Blockchain
technology, sometimes referred to as Distributed
Ledger Technology (DLT), permits electronic cash transactions and online
payments directly between one party to another without going through a
financial institution. The technology operates by
making any digital asset unalterable and transparent through decentralization
and cryptographic hashing. The asset is thus distributed instead of being
copied or transferred.
Blockchain
technology is now revolutionizing supply chain management. In the supply
chain, most exchanges bring together different parties that have no reason to
trust one another. Blockchains are playing a key role here by eliminating
duplicative and error-prone transactions while helping create a digital
identity. The key to supply chain management involves establishing the
provenance of items being traded, and blockchain can ensure a transparent,
secure, un-editable and non-deletable provenance that could help all parties in
the supply chain.
Blockchain technology uses cryptography as a part of the solution during initiation
and broadcasting of transaction, which is in the form of digital signatures,
private/public keys; during validation of a said transaction as proof of work
and while chaining blocks as a hash function.

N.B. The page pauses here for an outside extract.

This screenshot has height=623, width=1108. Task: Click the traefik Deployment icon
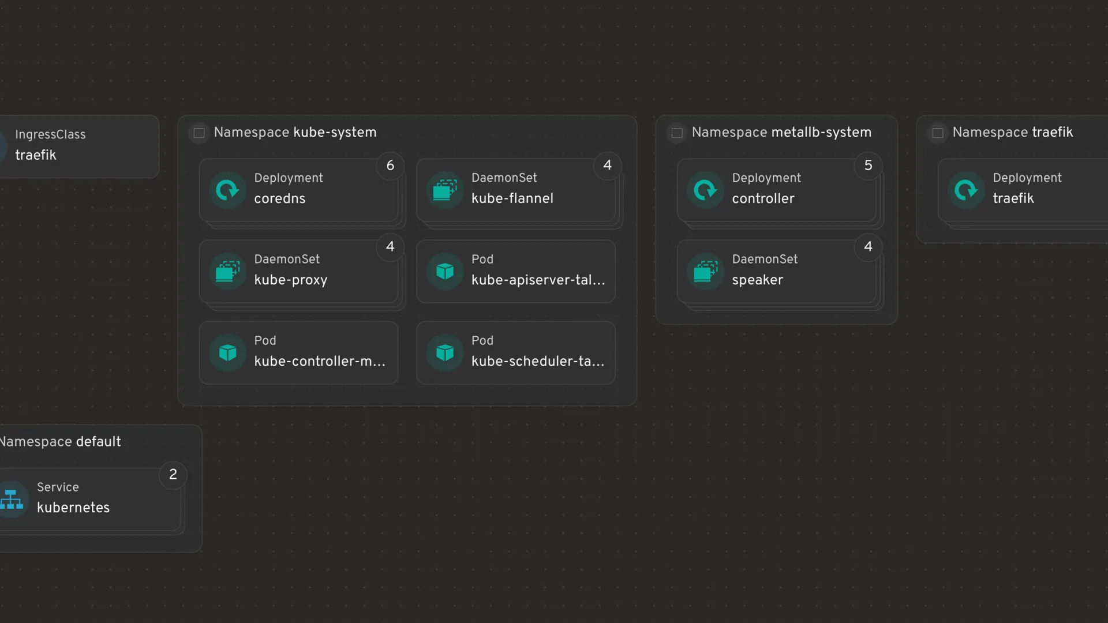coord(966,189)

Blockchain
has long been associated with cryptocurrency, but the technology's transparency
and security have seen its growing adoption in several areas. It has a multitude of application benefits across nearly every work front and industry.

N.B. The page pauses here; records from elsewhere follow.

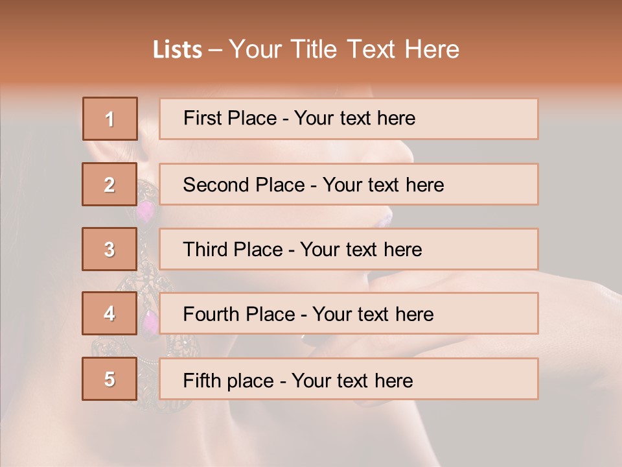Click the Third Place text box
The height and width of the screenshot is (467, 622).
[x=349, y=249]
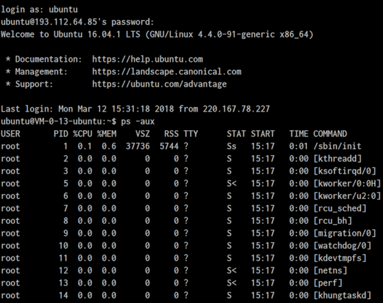Viewport: 383px width, 303px height.
Task: Click the [kthreadd] process name
Action: pyautogui.click(x=337, y=159)
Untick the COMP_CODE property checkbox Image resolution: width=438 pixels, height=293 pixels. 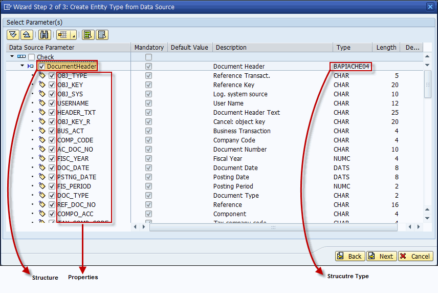(x=52, y=140)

The ledger technology can be applied to track fraud in finance, share patient
records between healthcare professionals and can also be employed successfully
to track intellectual copyrights in business and music rights for artists.
World’s leading
companies run computerized enterprise resource planning (ERP) and supply chain
management software. From connected manufacturing equipment to digital shipping
notices, products are tracked on computerized systems from their earliest
origins, all the way to the customer. Blockchain is used to track items from
suppliers to ensure that products are genuine and accurately described and
safely and correctly transported.
At its most basic
level, the core logic of blockchains means that no piece of inventory can exist
in the same place twice. Once a product is moved from finished goods to
in-transit, that transaction status gets updated for everyone, everywhere,
within minutes, with full traceability back to the point of origin. Supply chain
management is an intensely demanding and dynamic process is at an advantage
here as a constantly refreshed digital ledger that incorporates data from all
your relevant partners, allows your company to witness the total volume
regardless of who directed the purchase activity — without each user having to
share its operational data with the others.
Within the supply
chain ecosystem, blockchain provides an opportunity to predict and plan product
demand and to oversee procurement, carrier contact, manufacturing aspects. At
the same time, it takes care of the supply chain financials (carrier payment,
customer billing, etc). It permits a visible control center with a vendor
managed inventory for the stock-keeping unit. It also helps handle the asset in
terms of the lease, maintenance and/or insurance. Above all, the blockchain
technology in supply chain management executes trade compliance in
international brokerage and freight forwarding. Through blockchain, customers
get the luxury of fake-free supply-chain management.